Afrofuturism is a cultural and intellectual movement that envisions futures shaped by the histories, struggles, and imaginations of the African diaspora. Coined in the 1990s by critic Mark Dery, the term describes a lineage of Black artistic practices that combine science fiction, speculative technology, ancestral memory, and political liberation. Afrofuturism asks how Black experience, so often erased or marginalized in dominant visions of the future, can instead become its center.

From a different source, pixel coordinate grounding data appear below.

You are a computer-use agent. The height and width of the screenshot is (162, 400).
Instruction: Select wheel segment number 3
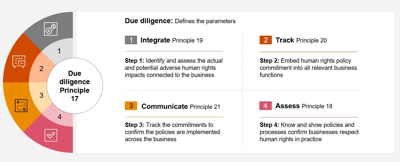pos(41,95)
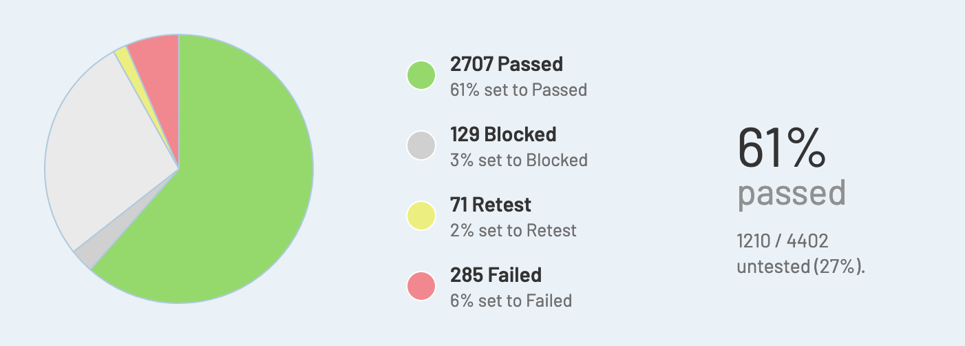Click the gray "passed" word under 61%
Image resolution: width=965 pixels, height=346 pixels.
click(x=792, y=194)
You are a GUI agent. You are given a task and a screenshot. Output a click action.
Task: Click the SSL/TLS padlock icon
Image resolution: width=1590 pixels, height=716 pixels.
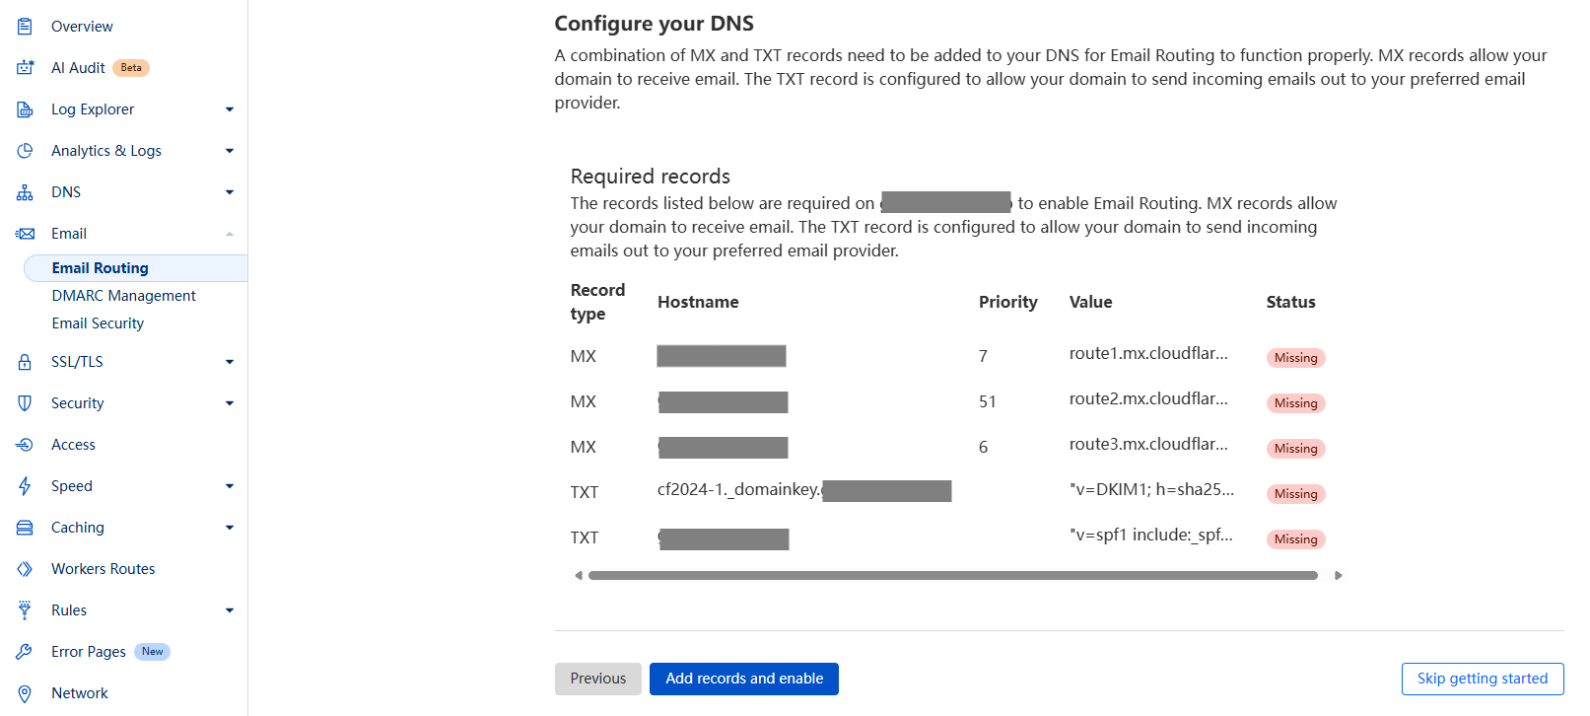point(25,362)
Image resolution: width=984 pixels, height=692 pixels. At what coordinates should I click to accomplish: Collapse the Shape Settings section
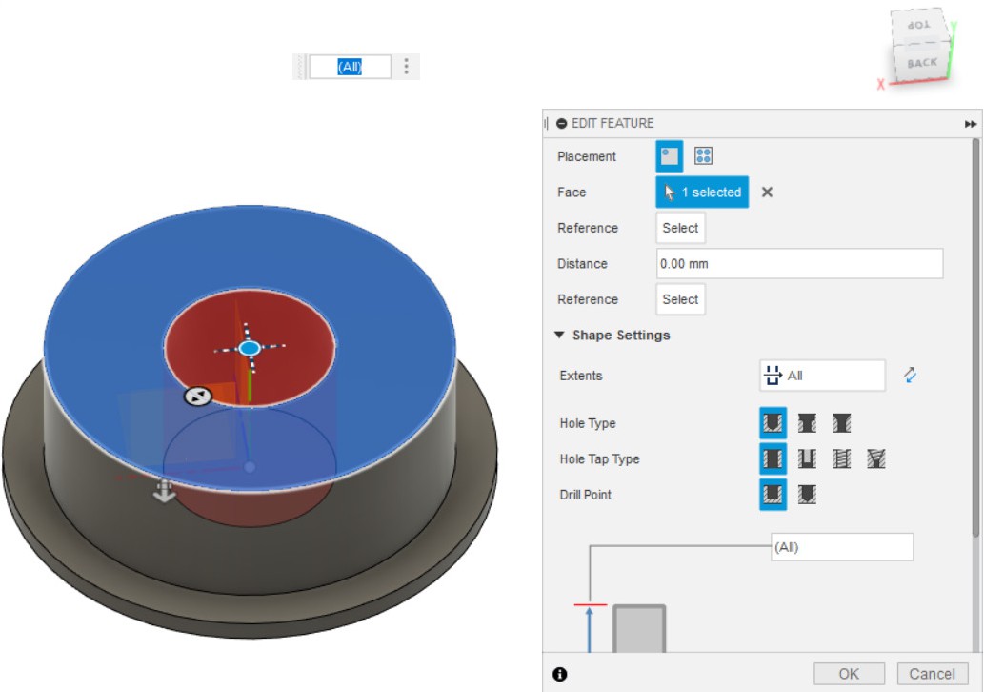click(559, 336)
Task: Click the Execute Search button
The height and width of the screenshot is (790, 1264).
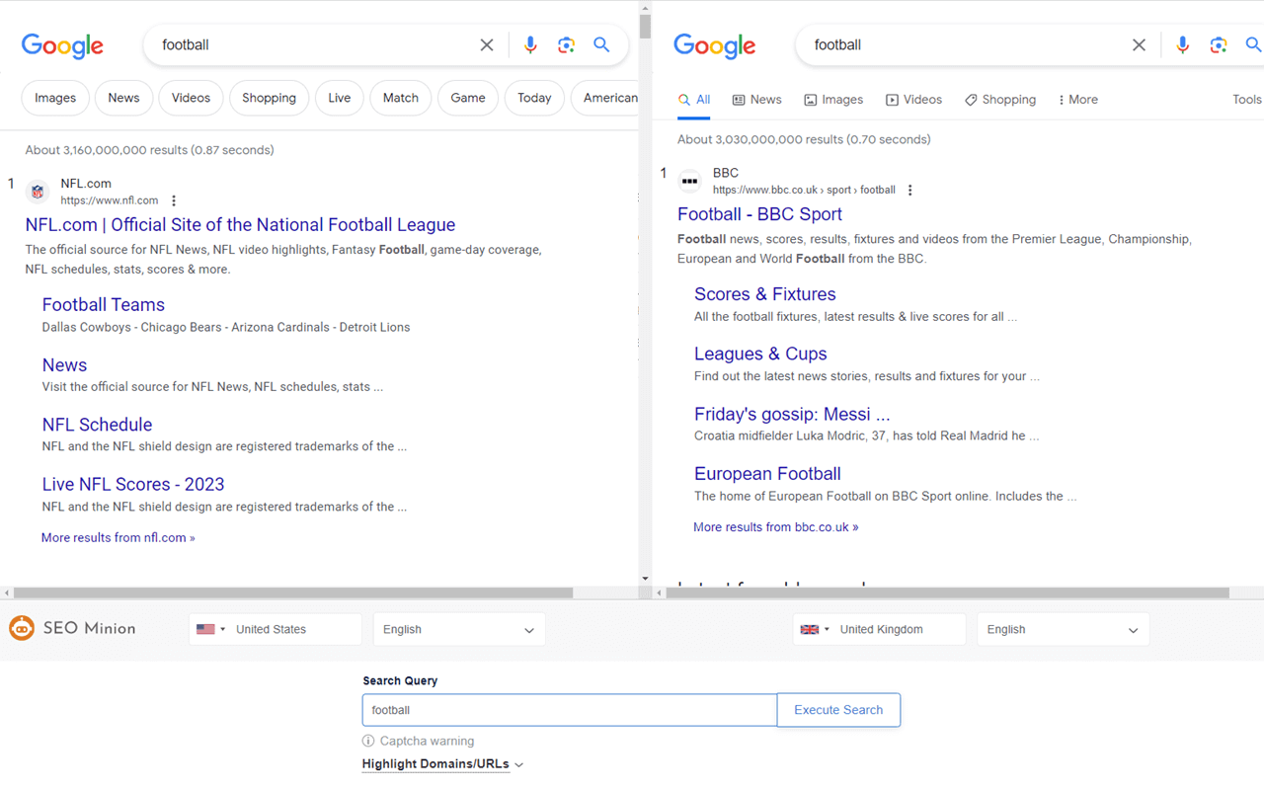Action: (x=838, y=709)
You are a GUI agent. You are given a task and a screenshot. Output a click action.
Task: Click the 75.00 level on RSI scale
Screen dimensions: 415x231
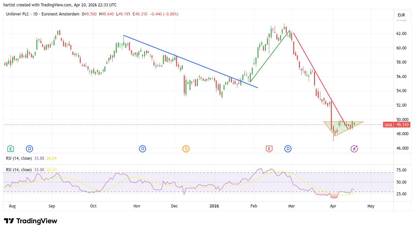point(401,170)
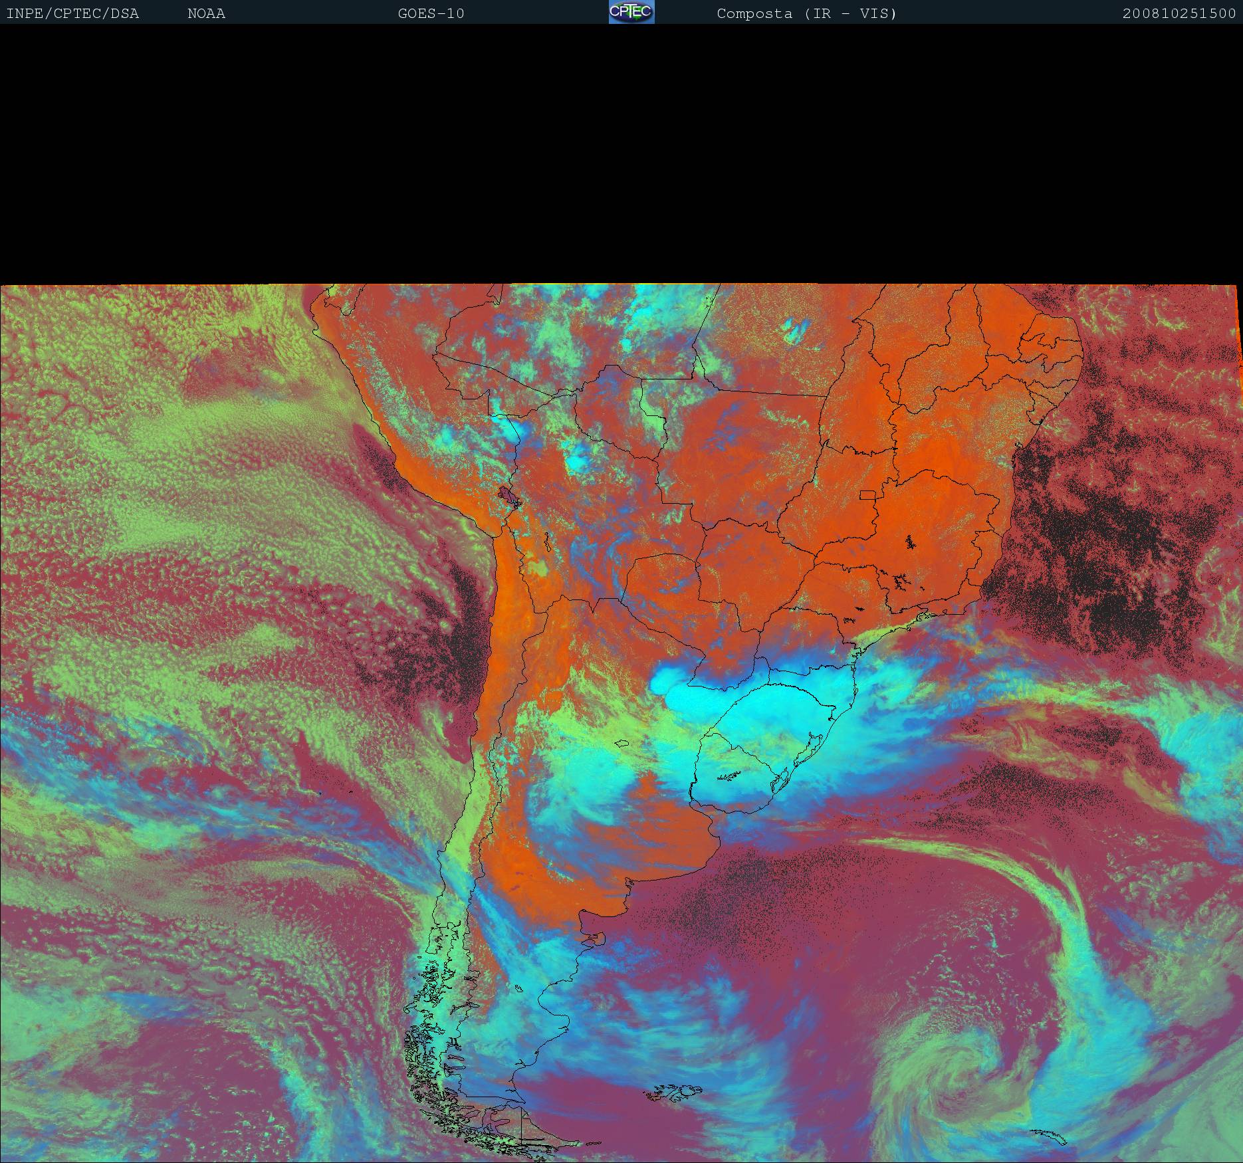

The movement draws from a wide field of references. Sun Ra’s cosmic jazz and his mythic claim to be from Saturn offered one of the earliest Afrofuturist expressions, blending music, performance, and philosophy into a space-age vision of liberation. Octavia Butler’s speculative novels imagine alternate histories and futures where power, kinship, and survival are contested in profoundly new ways. Contemporary artists like Janelle Monáe, Arthur Jafa, and Alisha B. Wormsley extend the tradition across music, film, and visual art, weaving together technology, identity, and cultural memory.

Afrofuturism reframes the future as a terrain of possibility for those historically excluded from it, turning science fiction into a method of cultural repair. By blending ancestral knowledge with speculative worldbuilding, Afrofuturism insists that other worlds are not only possible but already in the making, seeded in sound, image, and story.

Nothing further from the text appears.